PROBLEM => Reproduce only the lines from the line with "Image resolution: width=1024" to the line with "The image size is (609, 510).", swapping "required-mark" for "warning-mark" and leaving everything else unchanged.

———

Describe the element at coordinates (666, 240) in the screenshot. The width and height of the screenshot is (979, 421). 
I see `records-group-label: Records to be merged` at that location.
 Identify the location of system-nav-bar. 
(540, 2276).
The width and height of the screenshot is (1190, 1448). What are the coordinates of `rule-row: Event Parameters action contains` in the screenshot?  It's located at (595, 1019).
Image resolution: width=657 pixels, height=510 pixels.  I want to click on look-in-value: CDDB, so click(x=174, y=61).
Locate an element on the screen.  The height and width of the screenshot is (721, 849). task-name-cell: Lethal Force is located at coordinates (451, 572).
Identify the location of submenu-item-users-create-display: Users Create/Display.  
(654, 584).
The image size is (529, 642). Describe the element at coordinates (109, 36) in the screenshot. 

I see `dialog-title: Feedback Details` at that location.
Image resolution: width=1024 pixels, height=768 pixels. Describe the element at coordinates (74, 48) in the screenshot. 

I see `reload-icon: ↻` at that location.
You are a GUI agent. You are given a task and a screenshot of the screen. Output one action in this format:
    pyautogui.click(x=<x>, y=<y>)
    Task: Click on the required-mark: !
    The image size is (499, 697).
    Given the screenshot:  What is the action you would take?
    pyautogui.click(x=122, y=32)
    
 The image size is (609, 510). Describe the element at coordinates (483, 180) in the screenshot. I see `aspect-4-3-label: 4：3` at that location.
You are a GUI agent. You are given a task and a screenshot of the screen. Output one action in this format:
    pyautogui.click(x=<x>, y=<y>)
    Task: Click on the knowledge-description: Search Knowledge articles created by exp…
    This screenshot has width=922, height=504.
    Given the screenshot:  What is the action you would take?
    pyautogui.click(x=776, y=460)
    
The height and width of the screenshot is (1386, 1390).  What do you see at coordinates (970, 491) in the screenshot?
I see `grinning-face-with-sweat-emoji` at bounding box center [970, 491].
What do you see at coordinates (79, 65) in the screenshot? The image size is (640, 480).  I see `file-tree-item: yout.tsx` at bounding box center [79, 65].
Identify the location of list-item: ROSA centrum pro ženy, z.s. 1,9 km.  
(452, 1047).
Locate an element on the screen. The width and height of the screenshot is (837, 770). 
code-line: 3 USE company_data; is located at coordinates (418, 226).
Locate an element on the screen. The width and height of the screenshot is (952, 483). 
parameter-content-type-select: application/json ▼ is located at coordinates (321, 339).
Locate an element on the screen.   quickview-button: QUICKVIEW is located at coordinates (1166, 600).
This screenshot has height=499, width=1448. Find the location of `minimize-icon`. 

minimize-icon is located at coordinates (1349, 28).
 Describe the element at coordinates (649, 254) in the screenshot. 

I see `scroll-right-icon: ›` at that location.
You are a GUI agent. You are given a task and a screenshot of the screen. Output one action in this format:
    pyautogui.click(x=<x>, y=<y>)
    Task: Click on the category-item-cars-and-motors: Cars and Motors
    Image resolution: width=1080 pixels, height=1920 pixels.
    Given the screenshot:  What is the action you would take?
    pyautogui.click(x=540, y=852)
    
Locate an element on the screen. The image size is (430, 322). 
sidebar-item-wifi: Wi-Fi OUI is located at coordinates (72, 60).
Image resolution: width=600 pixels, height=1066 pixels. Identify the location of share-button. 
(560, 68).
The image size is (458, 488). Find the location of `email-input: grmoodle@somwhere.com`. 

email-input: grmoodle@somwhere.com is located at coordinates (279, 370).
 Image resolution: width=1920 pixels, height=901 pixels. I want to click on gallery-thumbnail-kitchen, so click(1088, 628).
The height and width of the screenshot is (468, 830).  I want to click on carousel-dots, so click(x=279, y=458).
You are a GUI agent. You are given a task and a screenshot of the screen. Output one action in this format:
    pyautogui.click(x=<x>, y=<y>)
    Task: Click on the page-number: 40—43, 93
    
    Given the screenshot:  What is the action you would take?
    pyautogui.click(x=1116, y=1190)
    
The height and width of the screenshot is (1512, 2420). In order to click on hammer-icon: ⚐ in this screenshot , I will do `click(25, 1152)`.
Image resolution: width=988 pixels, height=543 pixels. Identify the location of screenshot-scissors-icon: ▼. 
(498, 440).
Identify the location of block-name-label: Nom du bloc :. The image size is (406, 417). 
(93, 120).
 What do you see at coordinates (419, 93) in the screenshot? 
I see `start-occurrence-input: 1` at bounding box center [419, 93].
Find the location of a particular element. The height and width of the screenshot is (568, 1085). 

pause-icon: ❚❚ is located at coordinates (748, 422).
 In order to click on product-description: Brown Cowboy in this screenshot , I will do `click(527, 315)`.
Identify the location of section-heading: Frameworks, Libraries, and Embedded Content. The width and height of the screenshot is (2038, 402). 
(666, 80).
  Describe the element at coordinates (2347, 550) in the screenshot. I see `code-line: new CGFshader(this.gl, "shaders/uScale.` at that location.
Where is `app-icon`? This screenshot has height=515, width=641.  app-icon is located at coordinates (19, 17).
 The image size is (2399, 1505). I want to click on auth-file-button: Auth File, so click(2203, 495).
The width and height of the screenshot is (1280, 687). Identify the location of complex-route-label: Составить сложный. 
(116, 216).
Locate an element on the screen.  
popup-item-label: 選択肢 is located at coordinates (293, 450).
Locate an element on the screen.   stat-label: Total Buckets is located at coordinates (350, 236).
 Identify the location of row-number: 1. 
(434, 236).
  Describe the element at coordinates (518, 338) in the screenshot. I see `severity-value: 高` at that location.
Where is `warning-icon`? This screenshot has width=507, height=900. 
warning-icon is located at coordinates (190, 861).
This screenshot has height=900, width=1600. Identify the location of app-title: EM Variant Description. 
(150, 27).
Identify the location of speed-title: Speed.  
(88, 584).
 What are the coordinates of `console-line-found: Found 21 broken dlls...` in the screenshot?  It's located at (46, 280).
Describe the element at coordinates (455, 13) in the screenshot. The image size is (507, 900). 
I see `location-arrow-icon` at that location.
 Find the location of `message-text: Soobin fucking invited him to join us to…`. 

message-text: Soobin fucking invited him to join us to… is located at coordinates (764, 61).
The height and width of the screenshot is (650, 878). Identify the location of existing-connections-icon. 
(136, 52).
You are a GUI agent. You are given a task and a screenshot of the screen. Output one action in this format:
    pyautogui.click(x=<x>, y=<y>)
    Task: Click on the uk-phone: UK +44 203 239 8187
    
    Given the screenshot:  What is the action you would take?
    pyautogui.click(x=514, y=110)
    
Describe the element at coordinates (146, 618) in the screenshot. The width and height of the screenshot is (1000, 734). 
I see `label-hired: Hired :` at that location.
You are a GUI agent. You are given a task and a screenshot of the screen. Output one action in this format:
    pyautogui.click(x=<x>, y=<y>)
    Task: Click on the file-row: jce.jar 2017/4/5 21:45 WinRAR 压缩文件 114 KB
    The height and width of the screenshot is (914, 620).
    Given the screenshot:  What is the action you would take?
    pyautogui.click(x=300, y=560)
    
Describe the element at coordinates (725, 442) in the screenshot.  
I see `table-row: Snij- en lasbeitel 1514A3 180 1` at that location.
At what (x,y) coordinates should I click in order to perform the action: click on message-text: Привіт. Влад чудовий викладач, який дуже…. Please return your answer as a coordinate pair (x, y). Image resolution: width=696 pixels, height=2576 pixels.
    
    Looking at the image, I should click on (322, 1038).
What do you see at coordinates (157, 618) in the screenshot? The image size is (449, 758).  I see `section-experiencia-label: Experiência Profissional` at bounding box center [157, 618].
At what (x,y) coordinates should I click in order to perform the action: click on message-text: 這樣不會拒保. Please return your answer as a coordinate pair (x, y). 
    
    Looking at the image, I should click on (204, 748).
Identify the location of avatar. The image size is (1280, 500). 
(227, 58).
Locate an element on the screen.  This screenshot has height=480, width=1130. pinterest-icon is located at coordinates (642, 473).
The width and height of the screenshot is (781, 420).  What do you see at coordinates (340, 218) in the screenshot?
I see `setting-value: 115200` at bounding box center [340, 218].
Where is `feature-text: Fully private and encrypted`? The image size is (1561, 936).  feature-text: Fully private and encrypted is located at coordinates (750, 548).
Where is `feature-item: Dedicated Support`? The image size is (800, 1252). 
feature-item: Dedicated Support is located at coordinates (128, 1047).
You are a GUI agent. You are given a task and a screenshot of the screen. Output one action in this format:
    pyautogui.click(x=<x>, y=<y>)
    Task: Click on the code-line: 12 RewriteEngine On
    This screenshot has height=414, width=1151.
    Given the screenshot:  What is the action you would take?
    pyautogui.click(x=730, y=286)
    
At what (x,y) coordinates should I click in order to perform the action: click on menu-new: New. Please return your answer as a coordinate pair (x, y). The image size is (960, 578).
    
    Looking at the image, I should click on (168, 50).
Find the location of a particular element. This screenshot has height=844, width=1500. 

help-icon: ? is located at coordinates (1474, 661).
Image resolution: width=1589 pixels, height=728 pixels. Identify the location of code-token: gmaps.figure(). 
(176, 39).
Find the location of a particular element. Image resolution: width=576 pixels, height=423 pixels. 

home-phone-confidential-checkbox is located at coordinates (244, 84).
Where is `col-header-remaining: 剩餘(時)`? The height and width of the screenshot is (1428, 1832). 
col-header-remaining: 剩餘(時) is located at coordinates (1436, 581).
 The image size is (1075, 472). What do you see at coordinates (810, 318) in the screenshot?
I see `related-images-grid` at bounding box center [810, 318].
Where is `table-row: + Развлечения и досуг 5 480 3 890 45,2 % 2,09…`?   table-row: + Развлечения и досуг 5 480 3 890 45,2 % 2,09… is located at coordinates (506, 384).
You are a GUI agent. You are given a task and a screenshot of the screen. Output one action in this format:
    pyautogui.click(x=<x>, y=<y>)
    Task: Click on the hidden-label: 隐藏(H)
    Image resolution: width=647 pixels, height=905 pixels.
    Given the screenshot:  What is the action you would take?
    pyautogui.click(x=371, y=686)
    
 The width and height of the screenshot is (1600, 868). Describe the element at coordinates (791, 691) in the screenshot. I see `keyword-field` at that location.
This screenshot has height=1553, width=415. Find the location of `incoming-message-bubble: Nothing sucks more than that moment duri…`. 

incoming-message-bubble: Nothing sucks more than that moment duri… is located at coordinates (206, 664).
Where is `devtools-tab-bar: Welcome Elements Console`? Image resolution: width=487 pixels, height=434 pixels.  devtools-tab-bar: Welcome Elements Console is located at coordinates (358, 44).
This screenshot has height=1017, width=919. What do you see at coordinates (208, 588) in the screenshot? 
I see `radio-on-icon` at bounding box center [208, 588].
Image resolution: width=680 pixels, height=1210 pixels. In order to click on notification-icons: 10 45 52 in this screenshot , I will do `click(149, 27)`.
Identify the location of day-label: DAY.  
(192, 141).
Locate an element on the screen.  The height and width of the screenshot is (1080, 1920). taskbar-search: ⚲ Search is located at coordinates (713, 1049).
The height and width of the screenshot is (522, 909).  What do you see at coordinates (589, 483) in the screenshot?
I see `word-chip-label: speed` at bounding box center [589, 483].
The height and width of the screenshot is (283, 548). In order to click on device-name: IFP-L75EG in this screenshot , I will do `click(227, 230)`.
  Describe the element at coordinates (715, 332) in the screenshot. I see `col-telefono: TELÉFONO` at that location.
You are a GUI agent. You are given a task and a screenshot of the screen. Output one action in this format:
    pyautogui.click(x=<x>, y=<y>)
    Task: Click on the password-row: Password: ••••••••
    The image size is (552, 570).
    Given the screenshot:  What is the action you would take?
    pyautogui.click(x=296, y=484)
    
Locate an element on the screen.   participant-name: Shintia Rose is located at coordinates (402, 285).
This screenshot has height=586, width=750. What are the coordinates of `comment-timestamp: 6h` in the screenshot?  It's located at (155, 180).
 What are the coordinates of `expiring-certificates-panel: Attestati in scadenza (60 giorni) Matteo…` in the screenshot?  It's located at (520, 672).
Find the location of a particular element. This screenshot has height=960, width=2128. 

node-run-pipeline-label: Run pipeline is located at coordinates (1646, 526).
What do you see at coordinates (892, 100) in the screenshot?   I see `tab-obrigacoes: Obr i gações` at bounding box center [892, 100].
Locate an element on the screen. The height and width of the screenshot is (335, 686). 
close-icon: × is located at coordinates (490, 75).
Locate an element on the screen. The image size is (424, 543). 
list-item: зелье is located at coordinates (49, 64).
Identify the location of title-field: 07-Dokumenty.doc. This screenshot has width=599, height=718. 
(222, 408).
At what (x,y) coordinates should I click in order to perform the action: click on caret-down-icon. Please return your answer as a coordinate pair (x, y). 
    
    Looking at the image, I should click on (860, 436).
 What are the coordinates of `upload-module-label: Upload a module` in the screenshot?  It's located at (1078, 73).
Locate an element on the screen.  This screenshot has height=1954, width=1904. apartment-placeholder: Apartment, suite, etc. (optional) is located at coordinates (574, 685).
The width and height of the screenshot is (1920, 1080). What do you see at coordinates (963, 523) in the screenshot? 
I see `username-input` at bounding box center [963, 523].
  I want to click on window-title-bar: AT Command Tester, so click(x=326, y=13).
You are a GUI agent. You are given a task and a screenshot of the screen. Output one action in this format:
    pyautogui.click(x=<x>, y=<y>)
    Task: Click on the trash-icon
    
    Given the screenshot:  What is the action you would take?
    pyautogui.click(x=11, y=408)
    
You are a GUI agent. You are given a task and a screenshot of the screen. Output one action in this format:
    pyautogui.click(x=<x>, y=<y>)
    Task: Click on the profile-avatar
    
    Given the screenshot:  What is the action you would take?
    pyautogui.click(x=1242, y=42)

———

EXPECTED ANSWER =>
Image resolution: width=1024 pixels, height=768 pixels. Describe the element at coordinates (74, 48) in the screenshot. 

I see `reload-icon: ↻` at that location.
You are a GUI agent. You are given a task and a screenshot of the screen. Output one action in this format:
    pyautogui.click(x=<x>, y=<y>)
    Task: Click on the warning-mark: !
    The image size is (499, 697).
    Given the screenshot:  What is the action you would take?
    pyautogui.click(x=122, y=32)
    
 The image size is (609, 510). Describe the element at coordinates (483, 180) in the screenshot. I see `aspect-4-3-label: 4：3` at that location.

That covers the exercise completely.